▶ WHAT THE TASK ASKS
Word for word, transcribe every line below.

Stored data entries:
*** Begin section ***

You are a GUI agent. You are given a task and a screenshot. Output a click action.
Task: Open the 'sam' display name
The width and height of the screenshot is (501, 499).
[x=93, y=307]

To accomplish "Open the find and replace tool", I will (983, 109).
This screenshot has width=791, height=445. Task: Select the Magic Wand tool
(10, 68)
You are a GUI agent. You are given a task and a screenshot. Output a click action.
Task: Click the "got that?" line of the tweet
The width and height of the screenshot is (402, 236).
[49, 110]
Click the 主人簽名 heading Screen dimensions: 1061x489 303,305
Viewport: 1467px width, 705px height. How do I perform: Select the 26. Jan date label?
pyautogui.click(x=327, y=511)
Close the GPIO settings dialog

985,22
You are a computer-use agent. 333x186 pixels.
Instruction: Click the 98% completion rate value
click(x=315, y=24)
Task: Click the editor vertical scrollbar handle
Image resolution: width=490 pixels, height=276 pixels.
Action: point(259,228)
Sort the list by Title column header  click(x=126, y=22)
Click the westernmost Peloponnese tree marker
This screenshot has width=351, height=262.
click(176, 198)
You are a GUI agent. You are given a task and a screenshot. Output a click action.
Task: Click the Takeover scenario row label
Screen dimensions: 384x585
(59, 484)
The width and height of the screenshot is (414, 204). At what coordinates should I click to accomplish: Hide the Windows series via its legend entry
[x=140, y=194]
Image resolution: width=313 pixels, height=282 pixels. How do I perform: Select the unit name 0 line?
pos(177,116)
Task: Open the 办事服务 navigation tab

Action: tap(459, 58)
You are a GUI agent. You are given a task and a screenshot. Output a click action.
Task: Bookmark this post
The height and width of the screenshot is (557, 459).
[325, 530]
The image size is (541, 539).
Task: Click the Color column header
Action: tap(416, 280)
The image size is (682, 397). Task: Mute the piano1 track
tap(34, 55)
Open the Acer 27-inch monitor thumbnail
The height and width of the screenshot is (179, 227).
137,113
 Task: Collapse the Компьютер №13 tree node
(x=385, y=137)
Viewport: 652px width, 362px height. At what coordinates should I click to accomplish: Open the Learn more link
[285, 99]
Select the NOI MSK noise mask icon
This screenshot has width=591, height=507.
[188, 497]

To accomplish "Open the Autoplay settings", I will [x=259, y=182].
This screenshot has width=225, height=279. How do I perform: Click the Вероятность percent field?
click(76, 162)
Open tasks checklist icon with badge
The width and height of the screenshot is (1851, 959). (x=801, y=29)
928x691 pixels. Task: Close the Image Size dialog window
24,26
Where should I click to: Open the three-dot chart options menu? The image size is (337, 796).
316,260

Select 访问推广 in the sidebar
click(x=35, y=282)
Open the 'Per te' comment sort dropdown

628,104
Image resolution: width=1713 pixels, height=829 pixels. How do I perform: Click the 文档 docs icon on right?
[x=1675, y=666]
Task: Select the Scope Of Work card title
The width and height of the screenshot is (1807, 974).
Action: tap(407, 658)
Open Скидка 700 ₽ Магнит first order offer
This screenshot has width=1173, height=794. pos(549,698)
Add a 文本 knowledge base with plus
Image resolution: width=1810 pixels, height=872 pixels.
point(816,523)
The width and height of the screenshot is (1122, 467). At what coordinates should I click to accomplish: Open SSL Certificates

*** End section ***

▶ RESULT OF THIS TASK
You are a GUI agent. You are given a task and a screenshot. Output a click action.
Task: Open the 'sam' display name
The width and height of the screenshot is (501, 499).
[x=93, y=307]

To accomplish "Open the find and replace tool", I will (983, 109).
This screenshot has width=791, height=445. Task: Select the Magic Wand tool
(10, 68)
You are a GUI agent. You are given a task and a screenshot. Output a click action.
Task: Click the "got that?" line of the tweet
The width and height of the screenshot is (402, 236).
[49, 110]
Click the 主人簽名 heading Screen dimensions: 1061x489 303,305
Viewport: 1467px width, 705px height. How do I perform: Select the 26. Jan date label?
pyautogui.click(x=327, y=511)
Close the GPIO settings dialog

985,22
You are a computer-use agent. 333x186 pixels.
Instruction: Click the 98% completion rate value
click(x=315, y=24)
Task: Click the editor vertical scrollbar handle
Image resolution: width=490 pixels, height=276 pixels.
Action: point(259,228)
Sort the list by Title column header  click(x=126, y=22)
Click the westernmost Peloponnese tree marker
This screenshot has width=351, height=262.
click(176, 198)
You are a GUI agent. You are given a task and a screenshot. Output a click action.
Task: Click the Takeover scenario row label
Screen dimensions: 384x585
(59, 484)
The width and height of the screenshot is (414, 204). At what coordinates should I click to accomplish: Hide the Windows series via its legend entry
[x=140, y=194]
Image resolution: width=313 pixels, height=282 pixels. How do I perform: Select the unit name 0 line?
pos(177,116)
Task: Open the 办事服务 navigation tab

Action: tap(459, 58)
You are a GUI agent. You are given a task and a screenshot. Output a click action.
Task: Bookmark this post
The height and width of the screenshot is (557, 459).
[325, 530]
The image size is (541, 539).
Task: Click the Color column header
Action: tap(416, 280)
The image size is (682, 397). Task: Mute the piano1 track
tap(34, 55)
Open the Acer 27-inch monitor thumbnail
The height and width of the screenshot is (179, 227).
137,113
 Task: Collapse the Компьютер №13 tree node
(x=385, y=137)
Viewport: 652px width, 362px height. At what coordinates should I click to accomplish: Open the Learn more link
[285, 99]
Select the NOI MSK noise mask icon
This screenshot has width=591, height=507.
[188, 497]

To accomplish "Open the Autoplay settings", I will [x=259, y=182].
This screenshot has width=225, height=279. How do I perform: Click the Вероятность percent field?
click(76, 162)
Open tasks checklist icon with badge
The width and height of the screenshot is (1851, 959). (x=801, y=29)
928x691 pixels. Task: Close the Image Size dialog window
24,26
Where should I click to: Open the three-dot chart options menu? The image size is (337, 796).
316,260

Select 访问推广 in the sidebar
click(x=35, y=282)
Open the 'Per te' comment sort dropdown

628,104
Image resolution: width=1713 pixels, height=829 pixels. How do I perform: Click the 文档 docs icon on right?
[x=1675, y=666]
Task: Select the Scope Of Work card title
The width and height of the screenshot is (1807, 974).
Action: tap(407, 658)
Open Скидка 700 ₽ Магнит first order offer
This screenshot has width=1173, height=794. pos(549,698)
Add a 文本 knowledge base with plus
Image resolution: width=1810 pixels, height=872 pixels.
point(816,523)
The width and height of the screenshot is (1122, 467). At what coordinates should I click to accomplish: Open SSL Certificates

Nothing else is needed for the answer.